Path to Acceptance, by Siok L
When I was first diagnosed with cancer, I was in shock. Then 9 months later, I had a relapse and had to go for stem cell transplant, I stayed in Foothills hospital for a couple of months.
A third relapse followed in less than a year after transplant. It was a very traumatic time of my life. I was given brochures about Wellspring on my first diagnosis. I didn’t want join as I felt that it’s a stigma, I didn’t want to be seen going to a support center and be known as a cancer survivor. When I was in the hospital, I was so afraid. I was in a lot of fear. I keep everything inside me.
On the third diagnosis, I could only cry.
It was my dear darling son who encouraged me to join Wellspring. He had heard it from a friend. He said, “Mom, I will go with you to visit the centre.” So my husband and son took me there. It was all a blur. I remember it was welcoming, we listened to how to get started, registered, my husband and son registered too, as my caregivers. And we took the brochures home. At home, I went through the programs and decided to give it a try.
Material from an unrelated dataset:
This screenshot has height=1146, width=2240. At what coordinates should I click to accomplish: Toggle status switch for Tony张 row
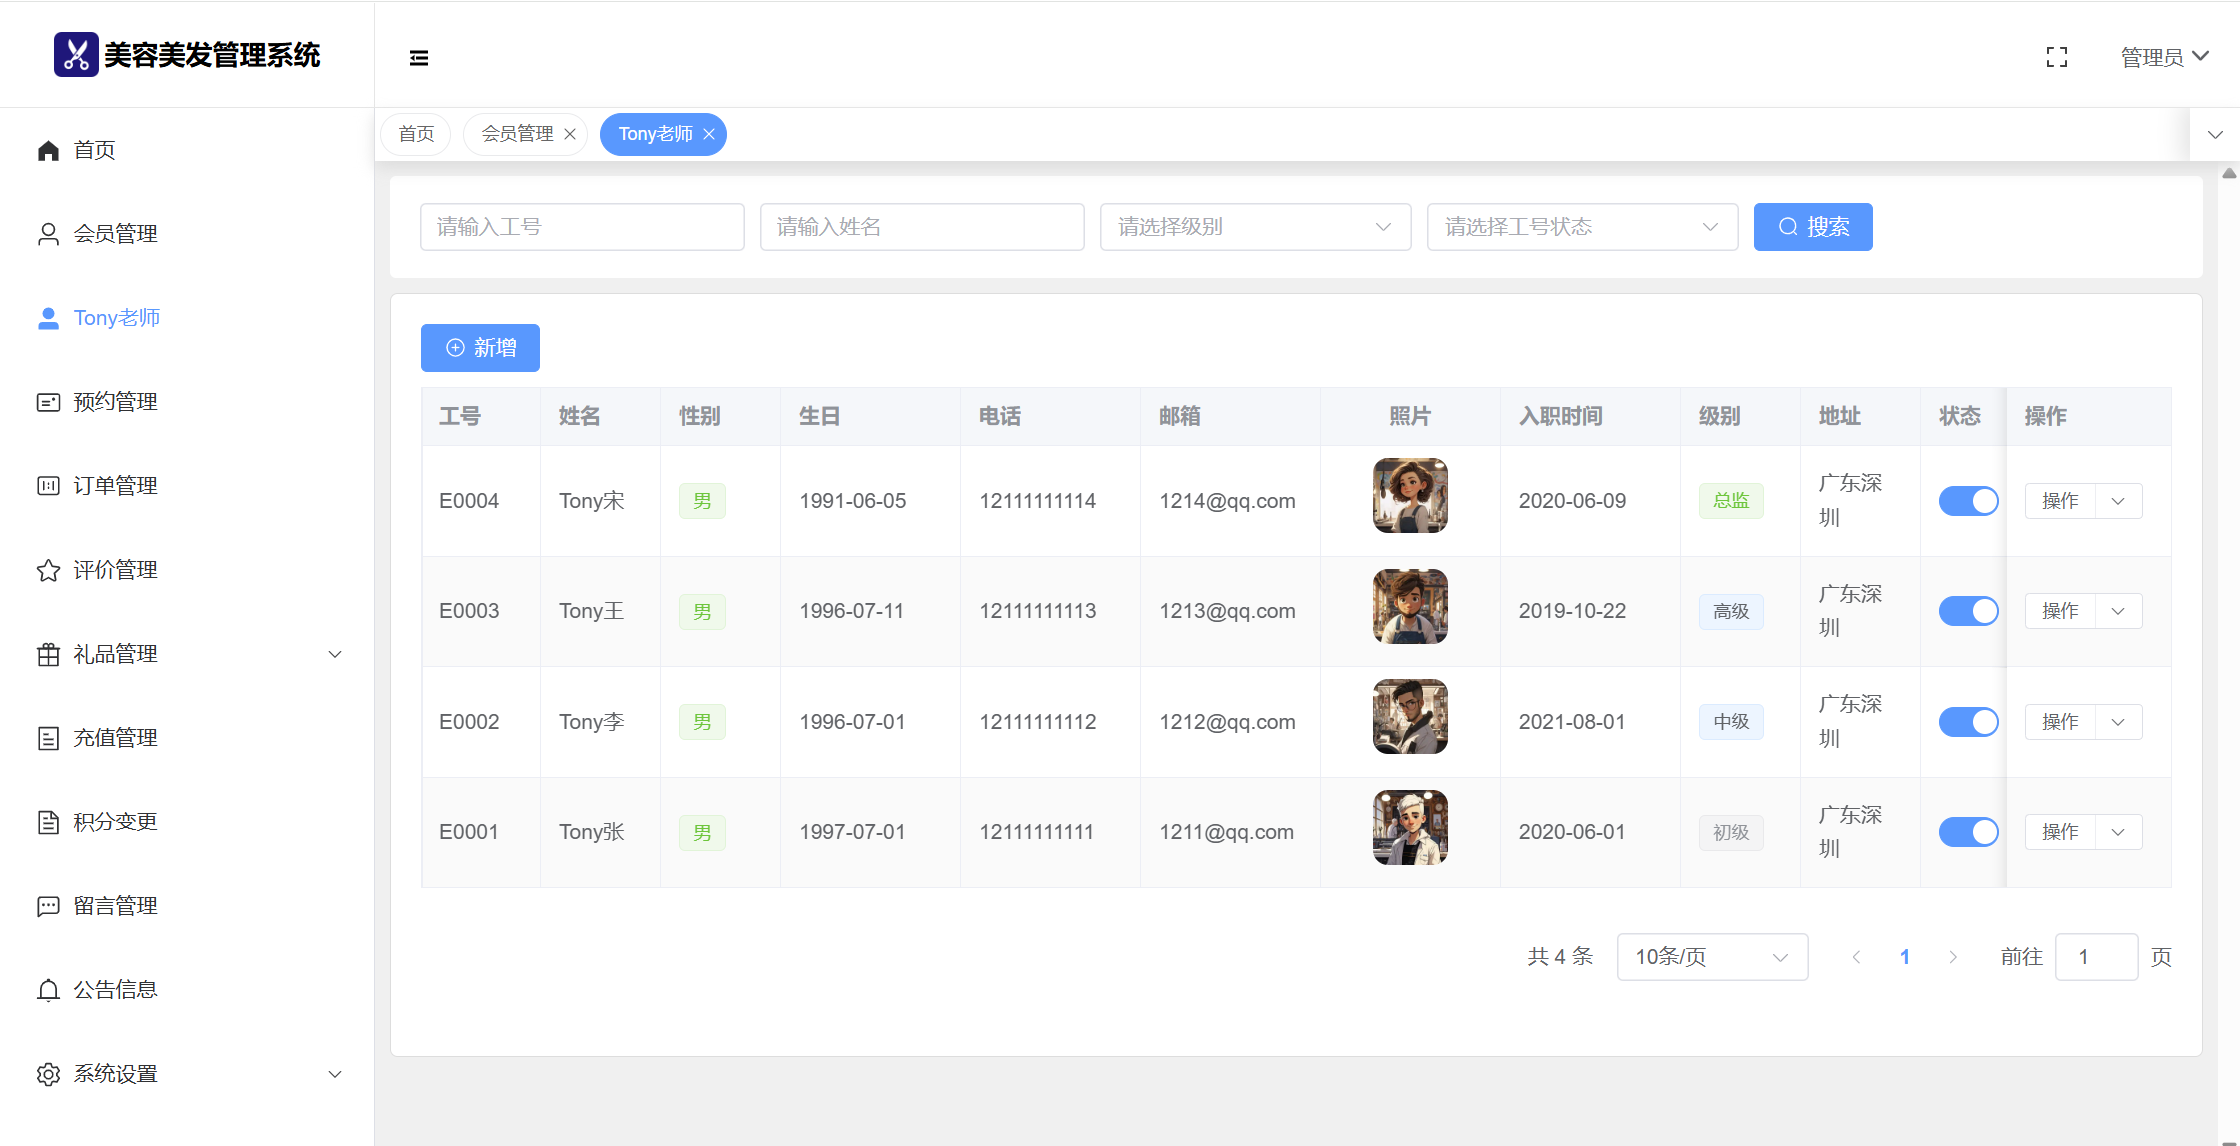(x=1968, y=832)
The very first two programs I joined were Tai Chi and Qigong, then Visualization and meditation with Marilyn Day. Jane, Munira and Marilyn were very kind and compassionate. I had to go for treatments and they were very supportive and kind. Marilyn phoned and left a message on my phone to say she was thinking of me and would include me in the visualization in class while I was in treatment. This was so, so kind and caring.
The loving kindness and compassion shown to me helped change what I think of cancer support. I supposed very slowly I learn to accept I had cancer and there is nothing to be ashamed of. I think sometimes when Calgary Transit Access drivers would ask what Carma House was and I said, Cancer support centre … silence followed. I felt very awkward and embarrassed. There is no need for me to feel this way but I don’t know why I felt so.
Then, I ventured to join Kathie MacDuff’s Open Art class and had a lot of fun. Kathie is ever so loving. Participants there are full of laughter and so at ease. I look at them with admiration. Maybe one day I can be like them, I said to myself. It is a long road. I was always fearful and worried.
The last two years, under the encouragement of my kids, I’ve sought counseling. I tried one counselling session at Tom Baker… it didn’t go well, I cried even more and was even more frightened!!! Thank God, I had a very good session with a counsellor recommended by my darling daughter. Now, it’s just once a month.
I admire the facilitators, staff and volunteers at Wellspring. They are very dedicated, supportive and just so lovely. I now am very proud to be a member of Wellspring, a community where no one has to face cancer alone.
Yesterday, after a Zoom class, I suddenly felt these exact words: Yes I had cancer.
I feel like it is my first acknowledgment and that it’s ok. It’s ok if people know about it.
It is ok to share. It is in sharing that I can help encourage and give hope to those who are feeling lost and afraid. Wellspring has given me so much; it’s selfish of me not to give back.
*I would like to acknowledge all the facilitators whose classes I have attended. From every one of them, I have received kindness, compassion and encouragement. I am very grateful.